Pittman didn’t stop at his own experience. “When people tell me, ‘We don’t spank our children,’ I want to say, ‘Heh, and everybody can tell it too.’” Pittman’s guide to behavior modification in children: “Ultimately if a child won’t listen, that little pressure point on his rear-end that God gave you will open his ears. It certainly worked with me.”

While Pittman may say he wasn’t spared the rod, there’s little evidence it resulted in successful discipline. This is a legislator whose lack of discipline can be found in the extreme statements he’s made and the radical legislation he’s sponsored.

This is an elected official who has likened Abraham Lincoln to Adolph Hitler, contends the rebellion of the Southern states was constitutional and blames all the Civil War’s combat deaths on Lincoln.

“And if Hitler had won, should the world just get over it?” Pittman said a couple of years ago in a social media reply to questioning of his sponsorship of legislation to ban gay marriage. “Lincoln was the same sort if (sic) tyrant, and personally responsible for the deaths of over 800,000 Americans in a war that was unnecessary and unconstitutional.”

What unifies several of the 16 advocates of school-administered physical discipline (which every school district in the state has now banned) is their own undisciplined behavior.

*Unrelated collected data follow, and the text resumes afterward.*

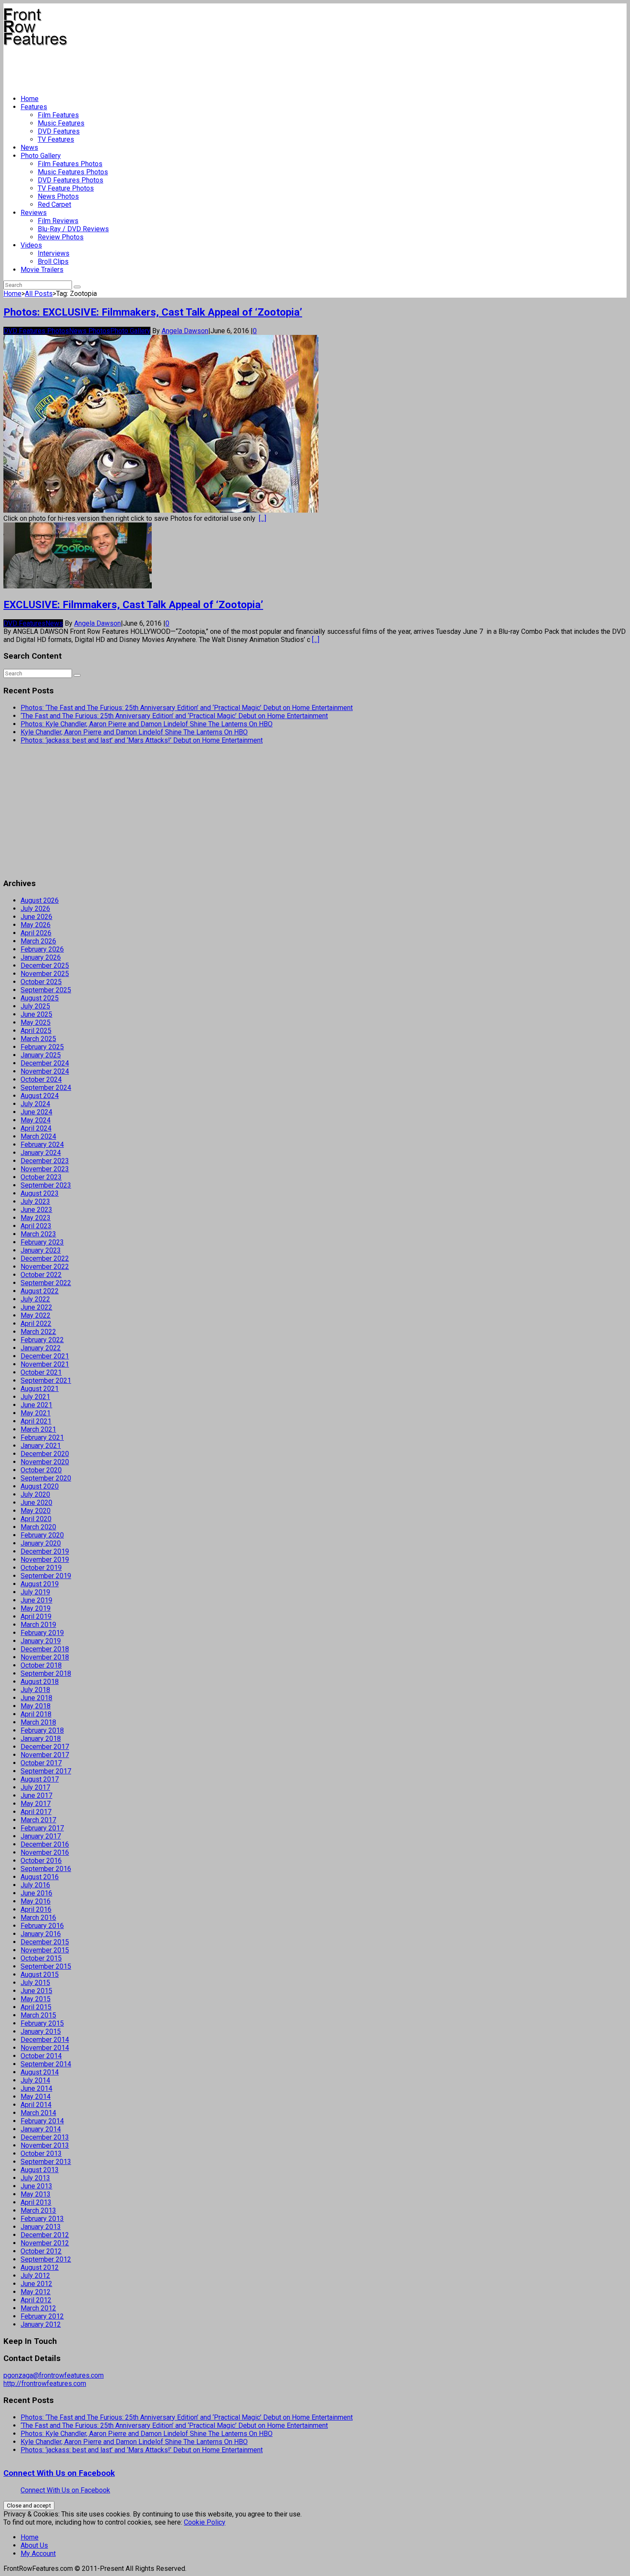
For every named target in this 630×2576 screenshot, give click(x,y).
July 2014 (35, 2080)
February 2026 (42, 949)
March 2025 (38, 1039)
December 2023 (45, 1161)
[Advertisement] (159, 67)
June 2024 (36, 1112)
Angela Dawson (185, 331)
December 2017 (45, 1747)
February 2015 (42, 2023)
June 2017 (36, 1795)
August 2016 (40, 1877)
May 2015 (36, 1999)
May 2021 (36, 1413)
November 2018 (45, 1657)
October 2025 (41, 982)
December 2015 (45, 1942)
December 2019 (45, 1551)
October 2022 (41, 1275)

Take state Rep. Michael Speciale, a New Bern Republican who is among the 17 GOP candidates in the special 3rd Congressional District election. During the 2017 legislative session, Speciale (with Pittman) was a primary sponsor of a bill to repeal the state constitution’s prohibition on secession. That provision, which bars the state from ever leaving the Union, was included in the state constitution as a requirement to return to the United States after the Civil War. The Pittman-Speciale bill was never discussed.

Speciale has easily won re-election from a heavily gerrymandered legislative district.

Matters of religion and faith are important. They are also deeply personal. In the United States they are between individuals and their conscience.

A particular faith or religious affiliation doesn’t grant superiority of motive or purpose over others. Nor does it offer license for mean-spirited bigotry.

North Carolina’s school districts have rightly banned physical punishment as a method of discipline in schools and the state should make it the law of the land.

Citizens, however, still have the strongest behavior modification tool – voting -- for self-serving elected officials like Pittman and Speciale. It is one they should use in 2020 at the ballot box to gain some permanent behavior modification.